# Passed the NAPWDA cadaver cert



## Nancy Jocoy (Apr 19, 2006)

with Beau, the "puppy" (14 mos old). Jeanne Frost was the MT, Douglasville GA. He is ready for more. I am ready to collapse.


----------



## mel boschwitz (Apr 23, 2010)

Congratulations!!!


----------



## julie allen (Dec 24, 2010)

Way to go!! Did you get to meet MT Kevin K. From Montana?


----------



## Craig Snyder (May 7, 2012)

Congrats! You should be proud! \\/ 

Craig


----------



## Gerald Dunn (Sep 24, 2011)

great job \\/


----------



## Jim Delbridge (Jan 27, 2010)

Nancy Jocoy said:


> with Beau, the "puppy" (14 mos old). Jeanne Frost was the MT, Douglasville GA. He is ready for more. I am ready to collapse.


 
Cool beans. Now the real training begins, aye?

Jim


----------



## ann schnerre (Aug 24, 2006)

congrats to both! (hope you recover, nancy  ).


----------



## David Frost (Mar 29, 2006)

Good job Nancy. You should be proud.

DFrost


----------



## Matthew Grubb (Nov 16, 2007)

Great job! First time certs with a new dog is always a gut wrentcher. MT Frost is great to work with so I'm sure it was a ton of fun!


----------



## Terrasita Cuffie (Jun 8, 2008)

Awesome!!!! Not bad for the baby furniture climber.

T


----------



## Connie Sutherland (Mar 27, 2006)

Nancy Jocoy said:


> with Beau, the "puppy" (14 mos old). Jeanne Frost was the MT, Douglasville GA. He is ready for more. I am ready to collapse.



Big congrats!!!


----------



## Bob Scott (Mar 30, 2006)

*!!!fantabulous!!!*


----------



## Nancy Jocoy (Apr 19, 2006)

Thanks for the congrats! I just got back home (hung out with family the next day)

I honestly DO realize this is a basic skills / competency assessment - nothing more or less and we have to do annually but - being a civilian, without a trainer to work under regularly, it is still a "big thing" 

Julie-I was in a haze and really only got to know the "dead" folks, plus we left early got back late and crashed each night.

Jim-yep I hear you. Now the real training begins. I did get a lot of ideas to bring into my training, and discovered things I was doing wrong and things I was doing right, and even realizing on some things maybe I keep my OWN opinion .

Matt-yes I did learn a lot from her and she had Greg (not sure of his name but he is a trainer so he has to be LE and he is also on USAR Miami Dade-and he was very good as well). Glad I stuck around the day after for training. Smaller group, got a lot out of it.

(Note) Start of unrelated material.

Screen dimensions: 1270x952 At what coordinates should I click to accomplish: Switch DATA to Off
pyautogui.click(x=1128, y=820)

Terrasita-and guess what. He had to climb on a sofa and perch his paws on the armrest to locate a hide in a wall cabinet. No holds were barred for him in the building 

One thing that really surprised me though was, going into the elevator, how many patrol dogs "hit the deck" going up and froze like they were hanging on for dear life. These were not our volunteer dogs. Beau thought it was something new to search and kept wanting to mash the buttons. He had never been in an elevator before but I gather a lot of puppy raisers (some in Europe) dont necessary extensively socialize the dogs..I did a bunch with Beau so that anything new is "interesting" and "fun"--though the rubble pile was larger and less stable than anything we trained on and he was a bit stressed by it though he did get through it.


----------



## Sarah Atlas (Dec 15, 2008)

Huge congrats Nancy. I know how hard you worked


----------



## Jennifer Michelson (Sep 20, 2006)

Great job Beau and Nancy!


----------



## Nancy Jocoy (Apr 19, 2006)

We have our work cut out for us but I was so darned happy with the boat work. 

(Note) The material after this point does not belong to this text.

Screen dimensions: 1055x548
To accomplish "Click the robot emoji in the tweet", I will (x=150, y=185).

I had one real find with Cyra before she was retired and several with Grim, but always stressed over calling them and reading the dog on the boat-and hated it. I listened to some of Jim's advice and some of another MT's advice (who had never worked a cadaver dog but knew detection) and it was like magic..it was just so natural.

I knew how to work it from the way the surface of the water was rippling. Then we hit on one side of the boat, I drove out of odor, had them flip the boat around and go back and he crossed over to the other side and hit the same spot and I called it. ...... Body language only ... trying to still work out an indication but he offered his "sit" on the second water problem (two different search areas) after we passed it. I would still pinpoint based on the body language but the "sit" was icing on the cake. [he had only been on a boat two times before the seminar, then two times at the seminar before the test]--.

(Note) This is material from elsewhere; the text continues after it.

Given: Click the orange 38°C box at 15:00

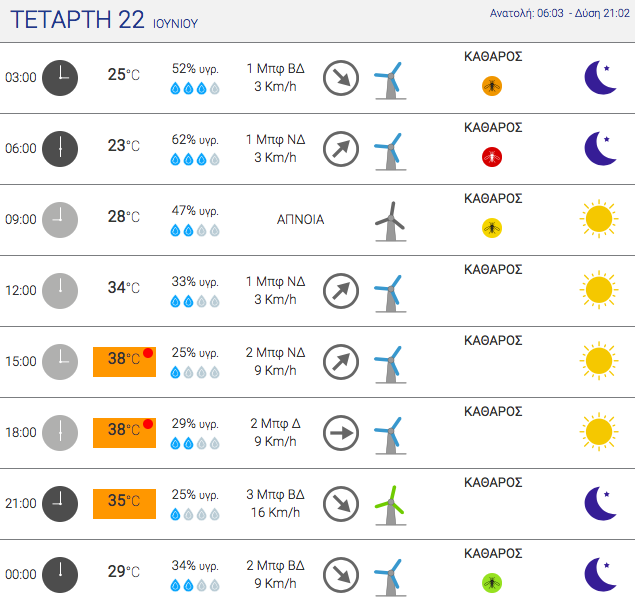Looking at the screenshot, I should (124, 362).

But we still have some things to work on - mainly even working unknowns to me, my body language when he was deciding whether to sit or not would make him question his decision and move him away from source sometimes on the land problems. So I am working on some more speed on the indication and more consistency in my own movement-something they preach from day one but sometimes you don't know the subtle things you do that trainers handlers see. They also showed me to put him in a "time out" away from odor when he was having trouble pinpoining to refocus his efforts. Our one miss was a false alert on a buried problem.

Also do need to work more large problems. He still did pinpoint well but the large sources were harder for him.

It came home to me on Friday when we set up a problem in a pitch black room and he did not have me "in the way" he worked like a champ, went into another room and when his breathing changed from clearing his nose and sniffing to normal we turned on a flashlight and he was sitting pretty as you please staring at the location where they had hid the hide!


----------



## julie allen (Dec 24, 2010)

It's awesome how much you learn by being evaluated. Things you don't see, and others can, really helps out for training. Proud of yall, good job!!


----------



## Nancy Jocoy (Apr 19, 2006)

Absolutely true! I asked the last day when do you get to the point where you don't make those subtle mistakes and the MT said "never" - you will always need another to take an objective look at what you are doing. I think having the opportunity to train some (though I can't do it weekly because of my job) with a master trainer has really helped.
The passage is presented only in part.